Che ruolo gioca l’app in questa architettura metodologica?

È fondamentale per la motivazione. Gli alunni la percepiscono come un gioco e sono più motivati. L’aspetto è coinvolgente ed è strutturato con lo stesso linguaggio dei videogiochi, quindi cattura la loro attenzione.

Come si adatta questo metodo a chi ha più difficoltà?

Il materiale manipolativo aiuta tutti, soprattutto quelli con maggiore fragilità, a comprendere i concetti astratti.
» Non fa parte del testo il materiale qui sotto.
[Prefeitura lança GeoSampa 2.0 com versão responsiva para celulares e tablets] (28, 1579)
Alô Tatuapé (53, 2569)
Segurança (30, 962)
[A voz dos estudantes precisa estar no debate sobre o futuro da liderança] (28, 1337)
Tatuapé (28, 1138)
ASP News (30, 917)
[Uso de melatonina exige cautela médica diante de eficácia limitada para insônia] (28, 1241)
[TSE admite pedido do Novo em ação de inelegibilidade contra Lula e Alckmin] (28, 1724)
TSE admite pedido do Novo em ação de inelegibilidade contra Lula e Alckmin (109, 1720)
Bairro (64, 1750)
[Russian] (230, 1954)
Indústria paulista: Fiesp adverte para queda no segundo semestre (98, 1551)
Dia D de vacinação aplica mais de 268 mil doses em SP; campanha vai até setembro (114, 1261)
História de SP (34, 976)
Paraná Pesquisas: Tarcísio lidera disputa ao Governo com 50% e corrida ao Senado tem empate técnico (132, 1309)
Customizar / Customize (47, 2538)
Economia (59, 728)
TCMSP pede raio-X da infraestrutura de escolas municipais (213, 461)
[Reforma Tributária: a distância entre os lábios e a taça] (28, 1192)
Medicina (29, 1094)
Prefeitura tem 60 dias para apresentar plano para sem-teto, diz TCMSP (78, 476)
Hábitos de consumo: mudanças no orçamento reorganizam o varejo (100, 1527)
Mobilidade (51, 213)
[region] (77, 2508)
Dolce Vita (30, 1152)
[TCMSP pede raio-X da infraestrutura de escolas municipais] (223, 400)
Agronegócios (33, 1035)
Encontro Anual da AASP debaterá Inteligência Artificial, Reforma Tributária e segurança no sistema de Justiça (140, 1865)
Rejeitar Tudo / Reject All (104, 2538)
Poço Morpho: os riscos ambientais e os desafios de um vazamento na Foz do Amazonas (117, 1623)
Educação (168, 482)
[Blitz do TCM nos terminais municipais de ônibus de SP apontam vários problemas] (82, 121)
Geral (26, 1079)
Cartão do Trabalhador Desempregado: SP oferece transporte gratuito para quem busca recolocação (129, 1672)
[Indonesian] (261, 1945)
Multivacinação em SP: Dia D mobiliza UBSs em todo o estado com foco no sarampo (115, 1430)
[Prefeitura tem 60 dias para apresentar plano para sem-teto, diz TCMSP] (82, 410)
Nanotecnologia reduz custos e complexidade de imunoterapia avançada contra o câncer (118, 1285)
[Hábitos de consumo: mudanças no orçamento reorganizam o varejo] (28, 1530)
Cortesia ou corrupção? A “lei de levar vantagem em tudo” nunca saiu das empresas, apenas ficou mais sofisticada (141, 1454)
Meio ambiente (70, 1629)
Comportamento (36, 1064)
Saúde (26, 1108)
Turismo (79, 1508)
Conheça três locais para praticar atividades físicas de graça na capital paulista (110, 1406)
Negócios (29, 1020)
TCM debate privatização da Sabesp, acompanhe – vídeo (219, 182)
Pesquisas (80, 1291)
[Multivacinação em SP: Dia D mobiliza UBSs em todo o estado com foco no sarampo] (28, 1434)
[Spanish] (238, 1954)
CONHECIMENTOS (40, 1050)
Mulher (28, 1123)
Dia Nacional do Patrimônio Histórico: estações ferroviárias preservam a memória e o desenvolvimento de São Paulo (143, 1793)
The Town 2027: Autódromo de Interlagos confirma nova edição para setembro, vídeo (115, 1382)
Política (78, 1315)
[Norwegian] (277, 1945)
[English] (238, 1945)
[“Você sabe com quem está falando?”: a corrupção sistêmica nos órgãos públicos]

In più, l’insegnante può scegliere il livello delle esercitazioni sull’app, garantendo un percorso su misura. La soddisfazione è massima quando il docente si affida pienamente alla proposta.

3. Entriamo in Aula: La Trasformazione Quotidiana

Dalla strategia alla metodologia, arriviamo alla messa in opera. Come si traducono questi concetti nella gestione quotidiana dell’aula? Lo abbiamo chiesto a Lucia Colicelli, docente di primaria all’IC Don Milani-Leopardi, di Potenza.

Lucia, qual è stato il cambiamento più grande vissuto in classe?

Che la matematica non è più percepita come una materia difficile o ansiogena, ma come un “mondo di scoperta“. Gli alunni ora partecipano con maggiore sicurezza e si sentono protagonisti.

Come si crea un ambiente di apprendimento così sereno?

Le proposte sono graduali e progressive. L’uso di supporti visivi e concreti facilita la comprensione. Si crea un ambiente dove ogni bambino può sperimentare senza timore di sbagliare, lavorando al proprio ritmo e recuperando serenamente le difficoltà.

Qual è l’impatto sulla gestione della classe?

Le attività sono coinvolgenti e mantengono alta l’attenzione, riducendo le distrazioni. Il metodo promuove il lavoro cooperativo e un clima partecipativo. L’aumento dell’autonomia individuale permette a me, come insegnante, di seguire meglio i bisogni dei singoli.

Come docente, com’è cambiato il carico di lavoro?

Una volta compreso il metodo, il carico organizzativo è diminuito. Le attività sono già pronte, strutturate e differenziate, e questo riduce il tempo di preparazione. Gli strumenti di monitoraggio aiutano a pianificare gli interventi. In generale, mi sento supportata e non lasciata sola.